On 04/02/2014 19:56, David Johnston wrote:
No, they cannot. If the arguments change you are dealing with an entirely
new object. And often you end up keeping the old function around for
backward-compatibility.
Of course, I understand that it's a different object, technically, but
from the user point of view it may replace the old function. Whether it
does or not depends on your upgrade strategy, but in our case it always
does. I'm making an argument from the point of view of usability here,
not based on the technicalities of what is the "same" object. And I also
agree that users should be aware that overloaded functions are different
objects. I think there is no danger of anyone missing that fact, even if
support for dropping all overloads was added, because it would still
require different syntax. The usual CREATE OR REPLACE syntax still
wouldn't work.
For an analogy how would your scripts deal with.
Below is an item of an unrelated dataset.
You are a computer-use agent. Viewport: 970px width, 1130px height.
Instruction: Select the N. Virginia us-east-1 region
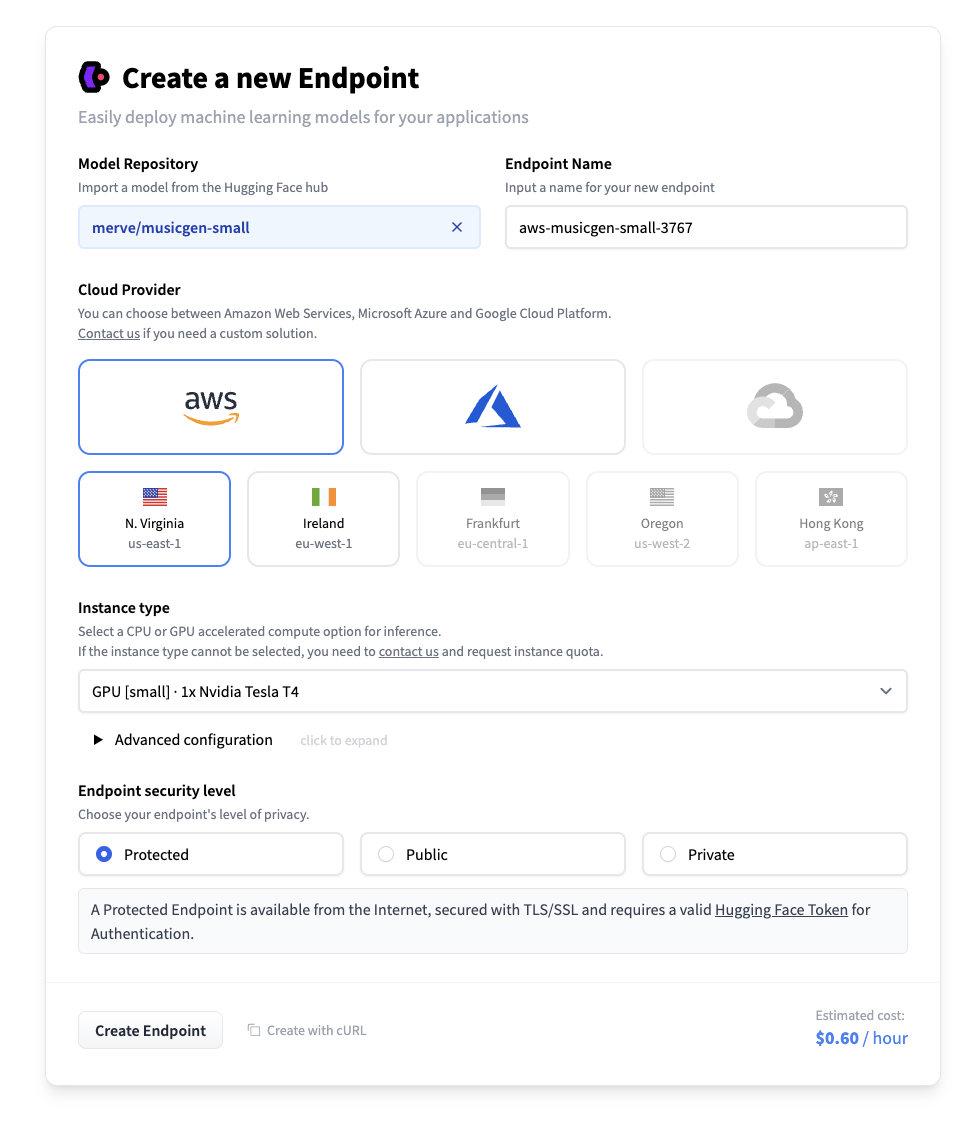[x=154, y=519]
ALTER TABLE table1 RENAME table2;
They would deal with it by doing:
DROP TABLE IF EXISTS table1;
CREATE TABLE table2 (...);
... if it wasn't for the fact that this would lose all data in the
table. For functions this is not a problem.
(Of course, you could always add support for "ALTER TABLE table1 RENAME
table2 IF NOT ALREADY RENAMED FROM table1" but the use case is not as
strong. ;))
However, I'll concede that since functions are the only class of object that
allow for "name overloading" providing a built-in ability to "DROP ALL
FUNCTION WITH BASE NAME function" - excluding those in pg_catalog - would
have value. No regular expressions just a simple name-without-args literal
match.
If you are doing version controlled upgrades you should not be using this
function but during the R&D phase I can imagine it would come in quite
handy.
Thank you - that's what I meant. It would make dropping functions
consistent with dropping other objects. Whether users then use this in
production or only in development is up to them.
--
Sent via pgsql-general mailing list (pgsql-general@xxxxxxxxxxxxxx)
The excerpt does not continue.